Serodiagnostic potential of Mycobacterium avium MAV2054 and MAV5183 proteins

Abstract

The Mycobacterium avium-M. intracellulare complex (MAC) causes a pulmonary disease (PD) similar to tuberculosis (TB). Diagnosis of MAC-PD is complicated and time-consuming. In this study, the serodiagnostic potential of the newly identified MAV2054 and MAV5183 proteins was evaluated in subjects with MAC-PD, pulmonary TB, or latent TB and in noninfected healthy controls (HC), together with HspX and the 38-kDa antigen, well-known serodiagnostic M. tuberculosis antigens. All four antigens evoked significantly higher IgG responses in MAC-PD and active TB than in latent TB and HC subjects. Among the antigens, MAV2054 elicited the highest antibody responses in pulmonary TB and MAC-PD patients.

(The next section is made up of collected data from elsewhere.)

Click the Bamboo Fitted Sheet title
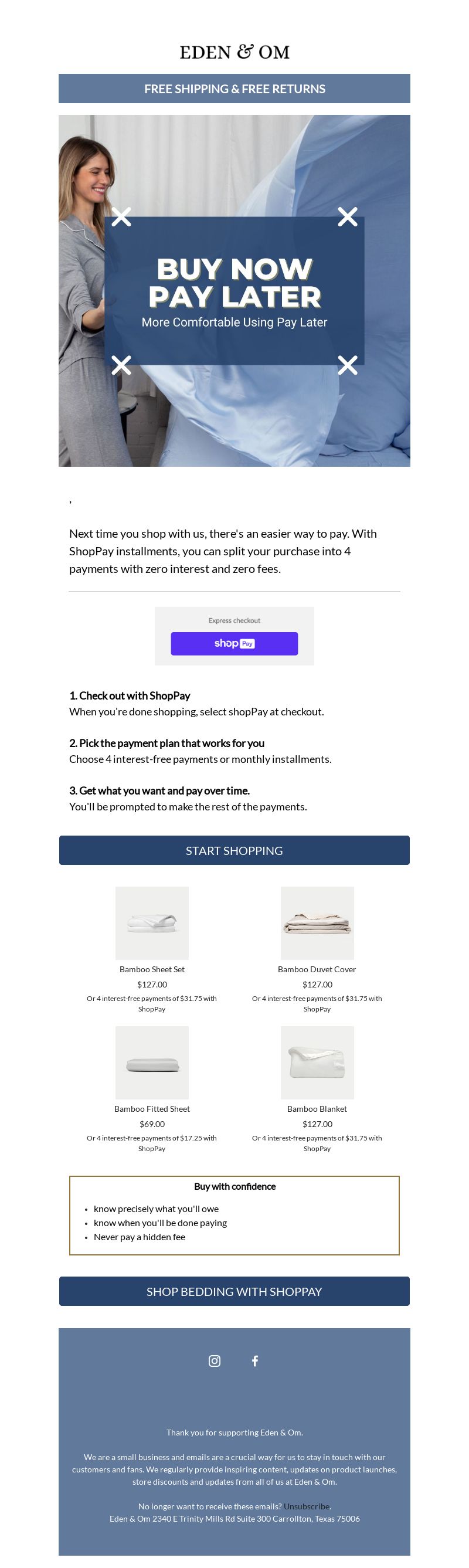Image resolution: width=469 pixels, height=1568 pixels. pyautogui.click(x=152, y=1109)
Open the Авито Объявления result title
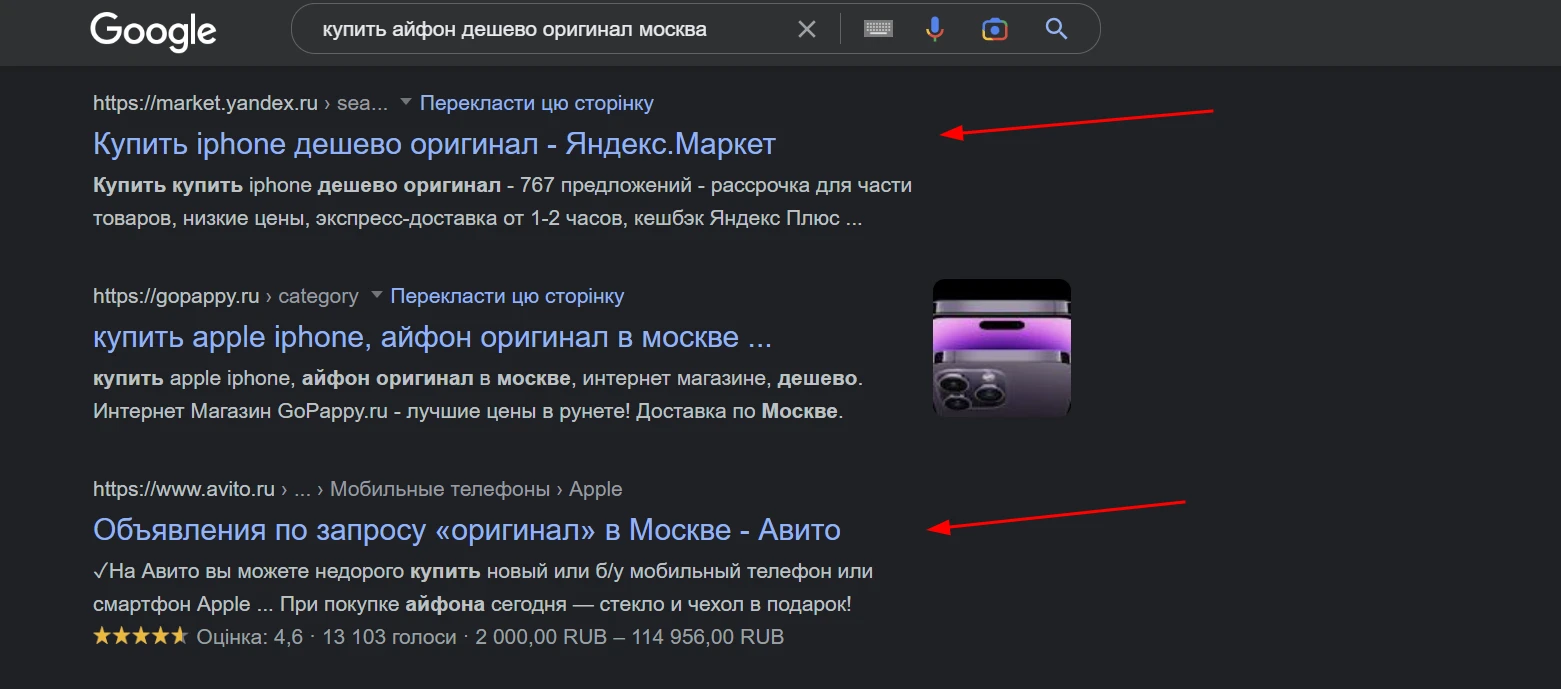Viewport: 1561px width, 689px height. pyautogui.click(x=467, y=529)
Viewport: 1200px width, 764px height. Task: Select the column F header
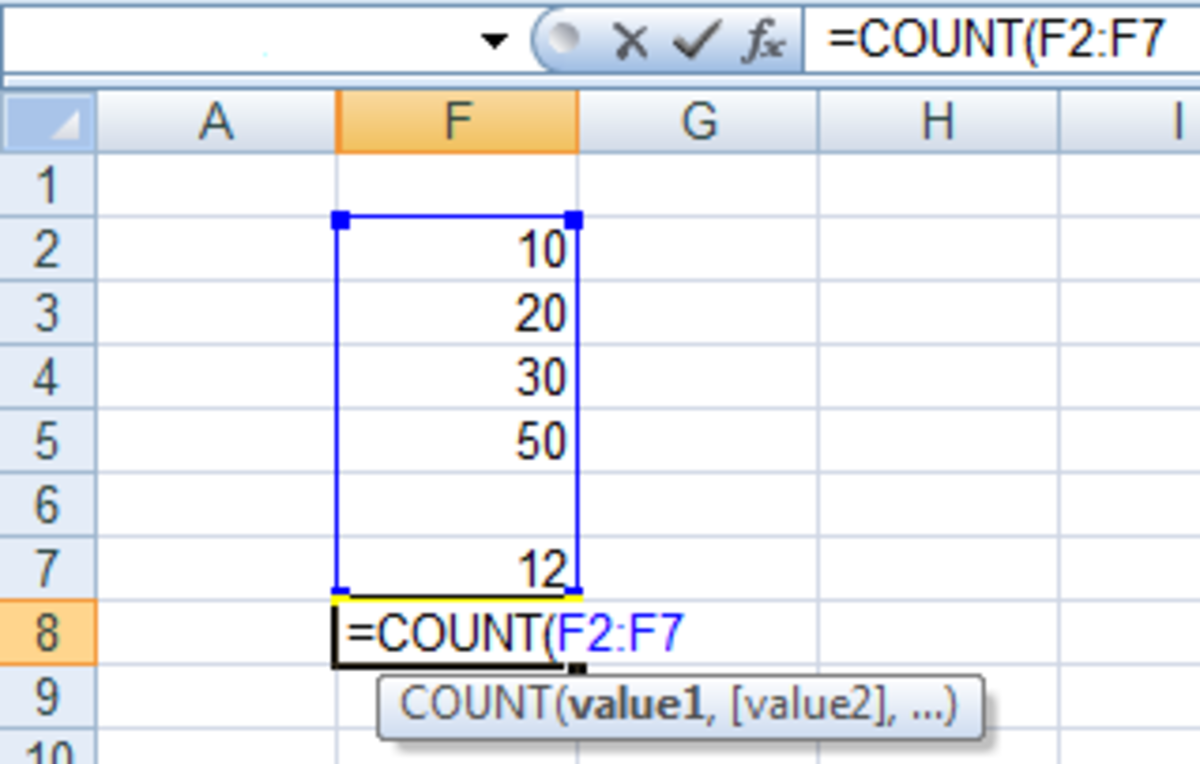(x=457, y=122)
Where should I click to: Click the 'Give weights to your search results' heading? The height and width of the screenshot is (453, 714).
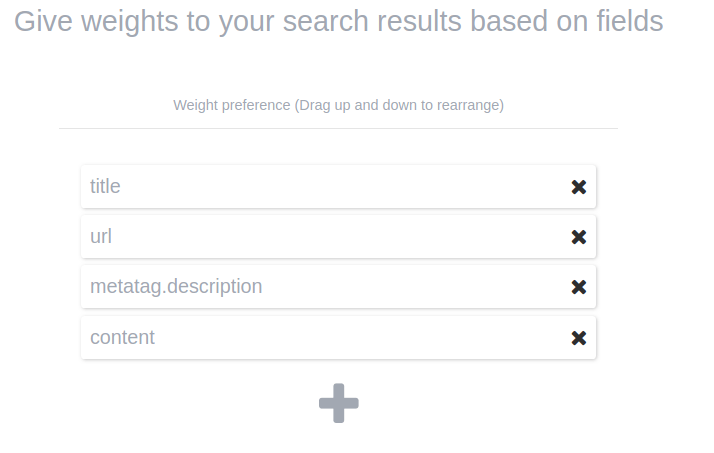[338, 21]
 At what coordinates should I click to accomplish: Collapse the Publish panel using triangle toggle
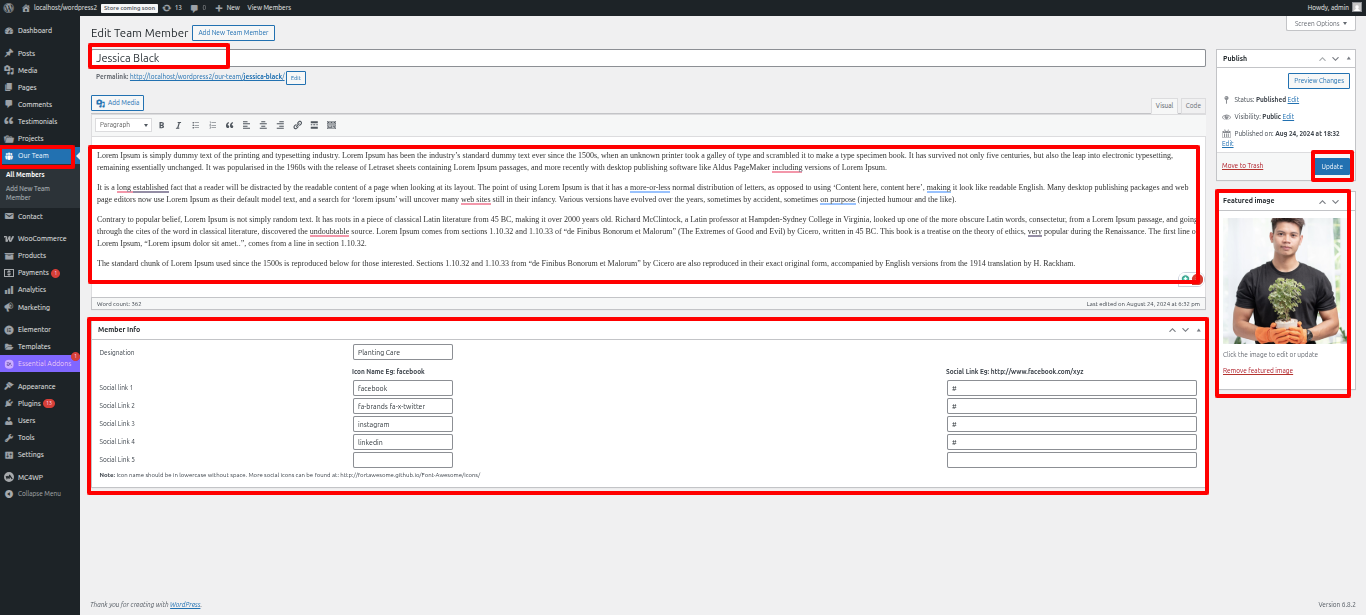[x=1350, y=59]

IgG titers against MAV2054 and MAV5183 were significantly higher in MAC-PD than in pulmonary TB subjects. In addition, the levels of IgG against all antigens in the M. intracellulare and fibrocavitary forms were higher than those in the M. avium and nodular bronchiectatic forms, respectively. Based on sensitivity and receiver operator characteristic curve analysis, the best candidates for detection of MAC-PD and pulmonary TB were MAV2054 and the 38-kDa antigen, respectively. In total, 76.0% of MAC-PD and 65.0% of active TB patients were reactive to at least two antigens. In contrast, only 2.8% of HC subjects were reactive with two or more antigens. Our findings suggest that an enzyme-linked immunosorbent assay (ELISA) using the four antigens would be valuable for screening for mycobacterial lung disease, including MAC-PD and pulmonary TB, although it does not provide good discrimination of the disease-causing pathogens.

Fig 1

Identification of strong MAV2054 and MAV5183 seroreactivity in MAC-PD patients. An ammonium sulfate precipitate of M. avium CFP was fractionated by hydrophobic interaction chromatography using phenyl Sepharose. Each of the primary fractions was further fractionated by hydroxyapaptite chromatography. The third fractionation was conducted by DEAE ion-exchange chromatography. IgG titers in all fractions of sera from MAC-PD, pulmonary TB, and HC subjects were determined by ELISA. Two fractions, F15 (A) and F30 (B), were selected, subjected to SDS-PAGE, and stained with Coomassie brilliant blue.

Fig 2

SDS-PAGE analysis of purified recombinant MAV2054 (A) and MAV5183 (B) proteins. The proteins were overexpressed in E. coli, purified by Ni-NTA affinity chromatography, and analyzed by SDS-PAGE with Coomassie brilliant blue staining. Each lane was loaded with 20 μg protein. Bars indicate molecular mass.